Each record is to be transcribed exactly.
#### Material provided
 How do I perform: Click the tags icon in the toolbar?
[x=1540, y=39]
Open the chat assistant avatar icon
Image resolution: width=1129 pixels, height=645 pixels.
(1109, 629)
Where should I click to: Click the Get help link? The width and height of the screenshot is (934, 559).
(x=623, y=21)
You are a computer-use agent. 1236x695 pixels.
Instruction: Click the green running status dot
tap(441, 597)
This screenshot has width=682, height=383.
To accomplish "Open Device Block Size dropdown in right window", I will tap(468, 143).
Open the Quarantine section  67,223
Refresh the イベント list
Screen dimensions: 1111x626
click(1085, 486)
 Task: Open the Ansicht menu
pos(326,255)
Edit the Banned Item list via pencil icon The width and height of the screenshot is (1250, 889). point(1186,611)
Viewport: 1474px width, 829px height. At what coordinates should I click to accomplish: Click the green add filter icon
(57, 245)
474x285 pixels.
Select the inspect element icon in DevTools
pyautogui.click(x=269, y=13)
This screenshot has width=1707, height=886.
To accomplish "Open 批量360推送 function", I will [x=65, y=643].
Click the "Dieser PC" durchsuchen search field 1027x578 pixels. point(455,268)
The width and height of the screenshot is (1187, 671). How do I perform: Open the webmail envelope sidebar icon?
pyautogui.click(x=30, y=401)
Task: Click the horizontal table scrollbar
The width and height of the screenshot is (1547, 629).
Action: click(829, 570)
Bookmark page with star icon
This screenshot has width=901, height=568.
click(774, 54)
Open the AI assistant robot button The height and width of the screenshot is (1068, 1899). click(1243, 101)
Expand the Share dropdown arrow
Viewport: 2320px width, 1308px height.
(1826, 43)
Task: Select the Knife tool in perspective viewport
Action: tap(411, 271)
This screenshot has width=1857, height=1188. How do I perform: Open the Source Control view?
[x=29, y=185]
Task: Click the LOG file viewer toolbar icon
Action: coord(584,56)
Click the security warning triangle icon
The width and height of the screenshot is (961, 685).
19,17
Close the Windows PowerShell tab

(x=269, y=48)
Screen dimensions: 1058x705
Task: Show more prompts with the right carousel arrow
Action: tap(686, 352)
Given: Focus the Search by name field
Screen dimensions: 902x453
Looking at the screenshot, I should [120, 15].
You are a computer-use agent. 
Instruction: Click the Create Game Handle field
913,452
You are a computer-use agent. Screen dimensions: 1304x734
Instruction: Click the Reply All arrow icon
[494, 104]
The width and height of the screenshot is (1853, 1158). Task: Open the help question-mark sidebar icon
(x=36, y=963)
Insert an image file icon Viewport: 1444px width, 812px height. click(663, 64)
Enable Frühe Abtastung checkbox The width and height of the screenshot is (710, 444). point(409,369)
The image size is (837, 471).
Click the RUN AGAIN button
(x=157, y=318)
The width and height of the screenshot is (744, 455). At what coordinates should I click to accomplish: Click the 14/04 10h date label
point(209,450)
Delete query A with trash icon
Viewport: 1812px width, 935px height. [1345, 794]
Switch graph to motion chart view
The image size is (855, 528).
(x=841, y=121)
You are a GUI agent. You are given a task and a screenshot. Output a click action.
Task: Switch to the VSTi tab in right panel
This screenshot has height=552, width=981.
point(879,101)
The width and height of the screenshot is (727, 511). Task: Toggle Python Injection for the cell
########
## [Written answer]
 How do I perform: Click the tags icon in the toolbar?
[x=1540, y=39]
Open the chat assistant avatar icon
Image resolution: width=1129 pixels, height=645 pixels.
(1109, 629)
Where should I click to: Click the Get help link? The width and height of the screenshot is (934, 559).
(x=623, y=21)
You are a computer-use agent. 1236x695 pixels.
Instruction: Click the green running status dot
tap(441, 597)
This screenshot has width=682, height=383.
To accomplish "Open Device Block Size dropdown in right window", I will tap(468, 143).
Open the Quarantine section  67,223
Refresh the イベント list
Screen dimensions: 1111x626
click(1085, 486)
 Task: Open the Ansicht menu
pos(326,255)
Edit the Banned Item list via pencil icon The width and height of the screenshot is (1250, 889). point(1186,611)
Viewport: 1474px width, 829px height. At what coordinates should I click to accomplish: Click the green add filter icon
(57, 245)
474x285 pixels.
Select the inspect element icon in DevTools
pyautogui.click(x=269, y=13)
This screenshot has width=1707, height=886.
To accomplish "Open 批量360推送 function", I will [x=65, y=643].
Click the "Dieser PC" durchsuchen search field 1027x578 pixels. point(455,268)
The width and height of the screenshot is (1187, 671). How do I perform: Open the webmail envelope sidebar icon?
pyautogui.click(x=30, y=401)
Task: Click the horizontal table scrollbar
The width and height of the screenshot is (1547, 629).
Action: click(829, 570)
Bookmark page with star icon
This screenshot has width=901, height=568.
click(774, 54)
Open the AI assistant robot button The height and width of the screenshot is (1068, 1899). click(1243, 101)
Expand the Share dropdown arrow
Viewport: 2320px width, 1308px height.
(1826, 43)
Task: Select the Knife tool in perspective viewport
Action: tap(411, 271)
This screenshot has width=1857, height=1188. How do I perform: Open the Source Control view?
[x=29, y=185]
Task: Click the LOG file viewer toolbar icon
Action: coord(584,56)
Click the security warning triangle icon
The width and height of the screenshot is (961, 685).
19,17
Close the Windows PowerShell tab

(x=269, y=48)
Screen dimensions: 1058x705
Task: Show more prompts with the right carousel arrow
Action: tap(686, 352)
Given: Focus the Search by name field
Screen dimensions: 902x453
Looking at the screenshot, I should [120, 15].
You are a computer-use agent. 
Instruction: Click the Create Game Handle field
913,452
You are a computer-use agent. Screen dimensions: 1304x734
Instruction: Click the Reply All arrow icon
[494, 104]
The width and height of the screenshot is (1853, 1158). Task: Open the help question-mark sidebar icon
(x=36, y=963)
Insert an image file icon Viewport: 1444px width, 812px height. click(663, 64)
Enable Frühe Abtastung checkbox The width and height of the screenshot is (710, 444). point(409,369)
The image size is (837, 471).
Click the RUN AGAIN button
(x=157, y=318)
The width and height of the screenshot is (744, 455). At what coordinates should I click to accomplish: Click the 14/04 10h date label
point(209,450)
Delete query A with trash icon
Viewport: 1812px width, 935px height. [1345, 794]
Switch graph to motion chart view
The image size is (855, 528).
(x=841, y=121)
You are a GUI agent. You are given a task and a screenshot. Output a click action.
Task: Switch to the VSTi tab in right panel
This screenshot has height=552, width=981.
point(879,101)
The width and height of the screenshot is (727, 511). Task: Toggle Python Injection for the cell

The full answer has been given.